Performance

Benchmarks, optimization strategies, and performance characteristics

4 min read 827 words

Measured Performance (2025-10-12)

Python 3.14 Build Rates (recommended):

Pages Full Build Pages/sec Python Incremental Speedup
1,000 3.90s 256 pps 3.14 ~0.5s ~6x
1,000 4.86s 206 pps 3.12 ~0.5s ~10x

Python 3.14t Free-Threading (optional, maximum performance):

Pages Full Build Pages/sec Python Incremental Speedup
1,000 2.68s 373 pps 3.14t ~0.5s ~5x

Legacy Python Build Rates:

Pages Full Build Pages/sec Incremental Speedup
394 3.3s 119 pps 0.18s 18x
1,000 ~10s 100 pps ~0.5s ~20x
10,000 ~100s 100 pps ~2s ~50x

Python 3.14 Performance Impact:

  • 24% speedup over Python 3.12 (256 pps vs 206 pps)
  • Better JIT compilation and memory management
  • Production-ready with full ecosystem support

Python 3.14t Free-Threading (optional):

  • 81% speedup over Python 3.12 (373 pps vs 206 pps)
  • True parallel rendering without GIL bottlenecks
  • Requires separate build, some dependencies may not work

Comparison with Other SSGs:

  • Hugo (Go): ~1000 pps — 4x faster (compiled language)
  • Eleventy (Node.js): ~200 pps — Bengal 3.14 is 28% faster
  • Bengal (Python 3.14): ~256 pps — Fastest Python SSG
  • Bengal (Python 3.14t): ~373 pps — With free-threading
  • Jekyll (Ruby): ~50 pps — 5x slower (single-threaded)

Reality Check:

  • Fast enough for 1K-10K page documentation sites
  • Incremental builds are genuinely 15-50x faster
  • Python 3.14 makes Bengal competitive with Node.js SSGs
  • Validated at 1K-10K pages
  • Production-ready with all dependencies working

Current Optimizations

  1. Parallel Processing

    • Pages, assets, and post-processing tasks run concurrently
    • Configurable viabuild.parallelsetting
    • Impact: 2-4x speedup on multi-core systems
  2. Incremental Builds

    • Only rebuild changed files
    • Dependency tracking detects affected pages
    • Impact: 15-50x speedup for single-file changes (validated at 1K-10K pages)
  3. Page Subset Caching (Added 2025-10-12, Completed 2025-10-18)

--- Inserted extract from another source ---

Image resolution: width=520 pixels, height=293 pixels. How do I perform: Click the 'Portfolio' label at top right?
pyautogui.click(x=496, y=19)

    • Site.regular_pages- cached content pages
    • Site.generated_pages- cached generated pages
    • Impact: 75% reduction in equality checks (446K → 112K at 400 pages)
    • Status: ✅ All code paths now use cached properties
  4. Smart Thresholds

    • Automatic detection of when parallelism is beneficial
    • Impact: Avoids overhead for small sites
  5. Efficient File I/O

    • Thread-safe concurrent file operations
    • Impact: Minimal wait time for I/O
  6. Build Cache

    • Persists file hashes and dependencies between builds
    • Parsed Markdown AST cached
    • Impact: Enables fast incremental builds
  7. Zstandard Cache Compression (Added 2025-12)

    • All cache files compressed with Zstd (PEP 784)
    • 92-93% size reduction (1.6MB → 100KB)
    • 12-14x compression ratio
    • Impact: 10x faster cache I/O, 16x smaller CI/CD cache transfers
  8. Template Caching (Enhanced 2025-11-01)

    • LRU cache for rendered autodoc templates with intelligent eviction
    • Configurable cache size (default: 1000 entries)
    • Automatic cache statistics and hit rate tracking
    • Impact: Reduces template rendering overhead for repeated documentation builds
  9. Minimal Dependencies

    • Only necessary libraries included
    • Impact: Fast pip install, small footprint

Known Limitations

  1. Python Overhead: Even with optimizations, Python is still 4x slower than compiled Go/Rust
  2. Memory Usage: Loading 10K pages = ~500MB-1GB RAM (Python object overhead)
  3. Parsing Speed: Markdown parsing is 40-50% of build time (already using fastest pure-Python parser)
  4. Python 3.14 Requirement: Requires Python 3.14+ (released October 2024)
  5. Recommended Limit: 10K pages max (validated at 1K-10K)

Future: Free-Threading

Python 3.14t (free-threaded build) can achieve 373 pages/sec (+46% faster), but:

  • Requires separate Python build
  • Some C extensions don't support it yet (e.g., lightningcss)
  • Expected to become default in Python 3.16-3.18 (2027-2029)

When free-threading becomes the default Python build, Bengal will automatically benefit without any code changes.

Potential Future Optimizations

  1. Content Caching: ✅ Already implemented (parsed AST cached)
  2. Batch File I/O: ✅ Already implemented
    • Page rendering: Parallel (ThreadPoolExecutor)
    • Asset processing: Unified Parallel (ThreadPoolExecutor) for CSS & static assets
    • Content discovery: Parallel (ThreadPoolExecutor, 8 workers)
    • Post-processing: Parallel (ThreadPoolExecutor)
  3. Memory-Mapped Reads: For large files (>100KB) - Low priority, marginal gains
  4. Build Profiling: ✅ Already implemented (tests/performance/)
  5. Asset Deduplication: Share common assets across pages (if needed)

Performance Audit (2025-10-18)

Comprehensive code audit revealed:

  • ✅ No O(n²) patterns in codebase
  • ✅ All file I/O already parallelized
  • ✅ Proper use of sets for O(1) membership checks
  • ✅ Dict-based indexes for O(1) lookups
  • ✅ Page caching complete across all code paths

Current bottlenecks are CPU-bound, not I/O-bound:

  1. Markdown parsing (40-50% of build time) - already using fastest pure-Python parser
  2. Template rendering (30-40% of build time) - already parallel + cached
  3. No remaining algorithmic inefficiencies found

The codebase demonstrates excellent performance engineering with no obvious optimization opportunities remaining.